**TEXTE RETENU**
========

Il faut donc combiner les solutions d'ingénierie sur mesure les plus en pointe avec les méthodes les plus élémentaires : la première chose à faire pour empêcher l'utilisation des téléphones portables en prison, c'est d'empêcher l'accès aux téléphones portables eux-mêmes.
À cet égard, les représentants de l'administration pénitentiaire ont mentionné un chiffre étonnant : on saisirait environ 30 000 portables chaque année dans les prisons : 27 500 en 2014, 31 000 en 2015. Ce sont des chiffres qui n'auraient pas d'équivalent dans les autres grandes démocraties où la téléphonie fixe resterait encore très utilisée, alors qu'elle tombe en désuétude dans les prisons françaises. Il n'y a pas encore d'explication connue de ce particularisme français. Selon les termes du représentant de l'administration pénitentiaire : « On sait que les téléphones portables entrent par trois moyens en détention : soit par projection au-dessus des murs d'enceinte, soit par les visiteurs dans les parloirs, soit par la collaboration de certains agents, notamment dans certains établissements où le pouvoir d'achat des détenus est particulièrement élevé. »
Cette audition publique concernait donc un sujet important mais complexe, permettant de découvrir le monde des prisons sous un angle un peu insolite et une administration pénitentiaire qui nous a semblé dynamique et avertie, mais essayant de faire au mieux dans un contexte technique qui n'est pas aussi facile que l'on aurait pu croire de prime abord.

========

**DONNÉES AFFICHÉES**
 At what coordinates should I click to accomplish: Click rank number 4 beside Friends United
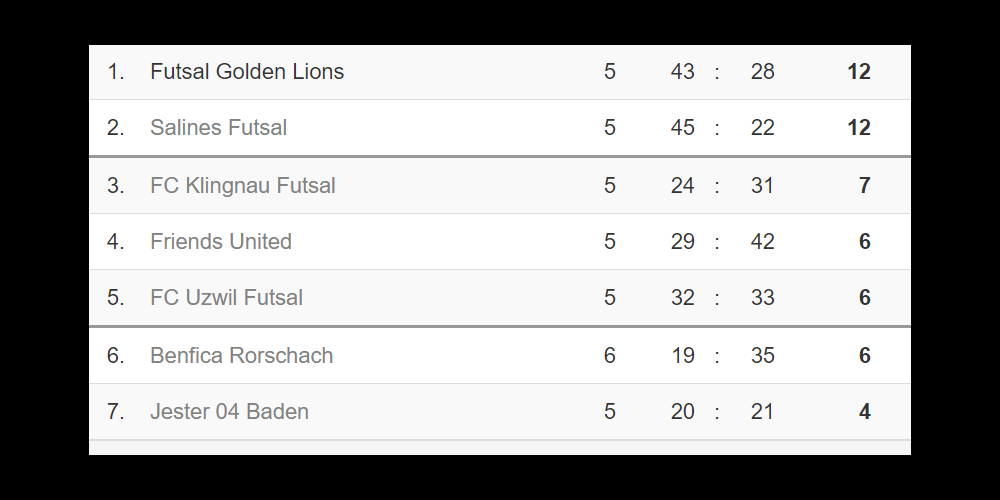pos(116,242)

========

**CONSIGNES DE L'EXERCICE**
1) Répondez aux questions suivantes à partir du texte sur les téléphones portables en prison.
(a) Quelle est, selon le texte, la première chose à faire pour empêcher l'utilisation des téléphones portables en prison ?
(b) Combien de portables ont été saisis dans les prisons en 2014 ?
(c) Par quels deux adjectifs l'administration pénitentiaire est-elle qualifiée à la fin du texte ?
2) Recopiez mot pour mot le passage du texte sur les téléphones portables en prison qui va de « Cette audition publique » à « de prime abord. ».
3) Reprenez le texte sur les téléphones portables en prison là où il s'arrête et poursuivez-le.

**RÉPONSES**
1)
(a) Empêcher l'accès aux téléphones portables eux-mêmes.
(b) 27 500.
(c) Dynamique et avertie.

2)
Cette audition publique concernait donc un sujet important mais complexe, permettant de découvrir le monde des prisons sous un angle un peu insolite et une administration pénitentiaire qui nous a semblé dynamique et avertie, mais essayant de faire au mieux dans un contexte technique qui n'est pas aussi facile que l'on aurait pu croire de prime abord.

3)
De toutes les informations recueillies, je retiens trois enseignements :
- d'abord, que la société a su s'adapter aux nuisances créées par les téléphones portables. Les brouilleurs ne restent d'actualité que dans les prisons. On pourra mentionner, à l'avenir, cet exemple de la capacité d'adaptation de la société face à l'irruption perturbatrice d'une technologie nouvelle ;
- ensuite, qu'une question soulevée incidemment par l'Agence nationale des fréquences relative à un manque concernant le régime juridique des brouilleurs m'est apparue pertinente. Le droit n'autorise l'utilisation des brouilleurs que « pour les besoins de l'ordre public, de la défense et de la sécurité nationale, ou du service public de la justice » (article L.33-3-1 du code des postes et des communications électroniques) mais, faute d'un texte d'application, ne prévoit pas de cadre d'autorisation pour les acteurs techniques qui prennent en charge l'importation, la commercialisation et l'installation des équipements dûment autorisés. Du coup, il n'existe pas de base juridique pour sanctionner les contrevenants des filières clandestines, qu'il s'agisse d'entreprises nationales ou étrangères ;
- enfin, qu'une interprétation juridique conduisant à l'impossibilité d'utiliser le dispositif IMSI-catcher comme un outil permanent de blocage des communications dans le périmètre bien délimité des prisons me paraîtrait peu cohérente avec les possibilités technologiques d'aujourd'hui.
Il me semble également que nous ne pouvons pas considérer sans réagir l'information relative au très grand nombre de téléphones portables qui pénètrent clandestinement dans les lieux de détention. Mais je soumets cette réaction personnelle à votre avis, mes chers collègues de l'OPECST.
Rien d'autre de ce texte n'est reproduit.